* DATASET ENTRIES *
--------------------
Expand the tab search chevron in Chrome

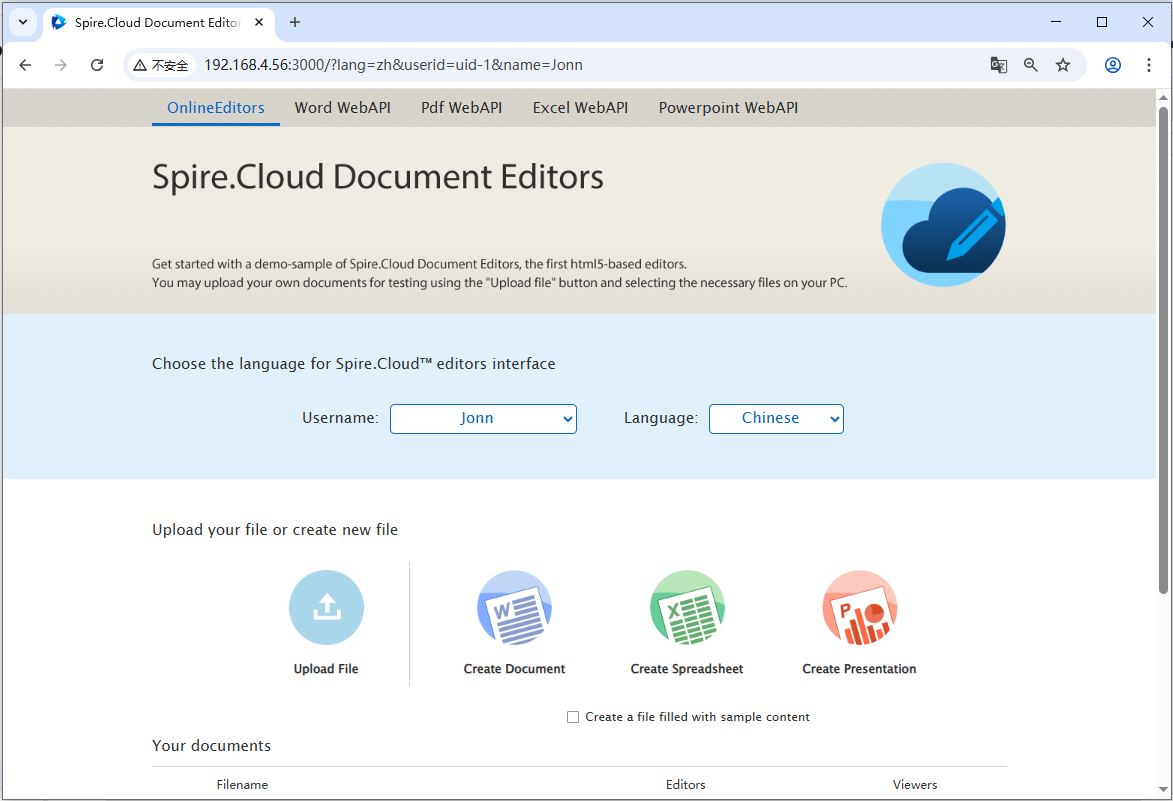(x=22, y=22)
--------------------
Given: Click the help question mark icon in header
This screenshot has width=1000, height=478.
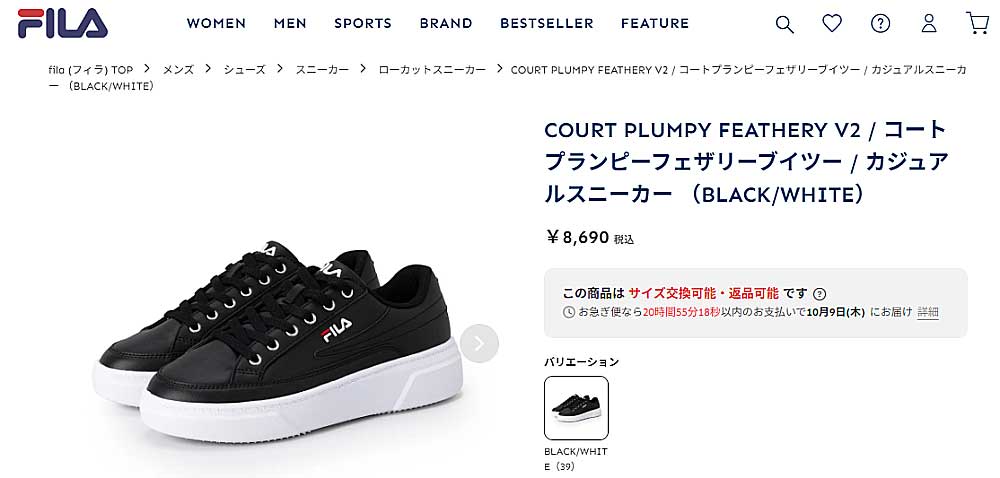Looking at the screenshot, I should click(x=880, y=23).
--------------------
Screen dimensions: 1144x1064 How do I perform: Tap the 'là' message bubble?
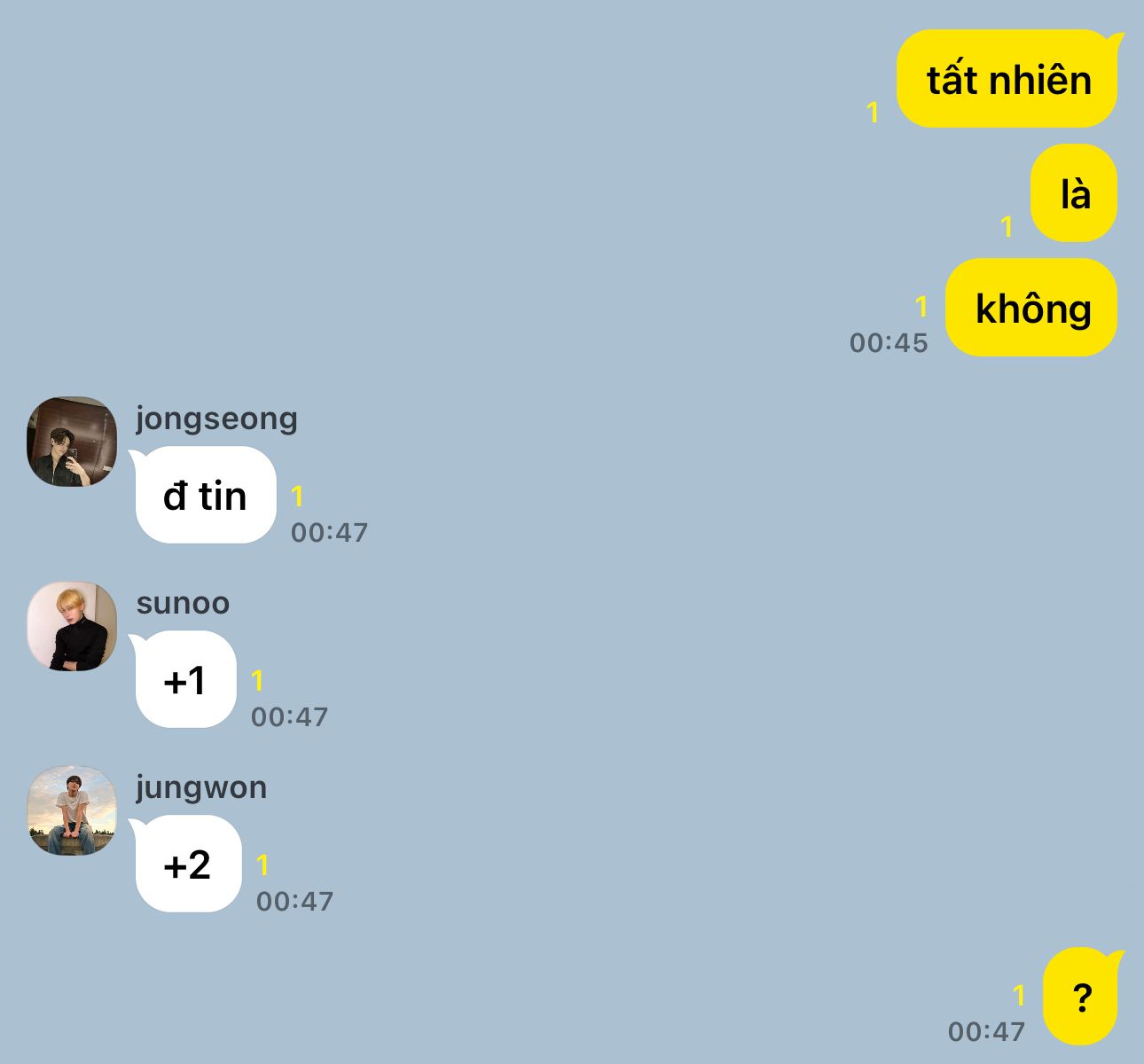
--------------------
* WORK TO DO *
Copy the data above word for word, starting at the line containing "Given: Click the" and ending at the line containing "Looking at the", both lines included. Leave the pictures out of your copy.

* ANSWER TO THIS TASK *
Given: Click the help question mark icon in header
This screenshot has width=1000, height=478.
Looking at the screenshot, I should click(x=880, y=23).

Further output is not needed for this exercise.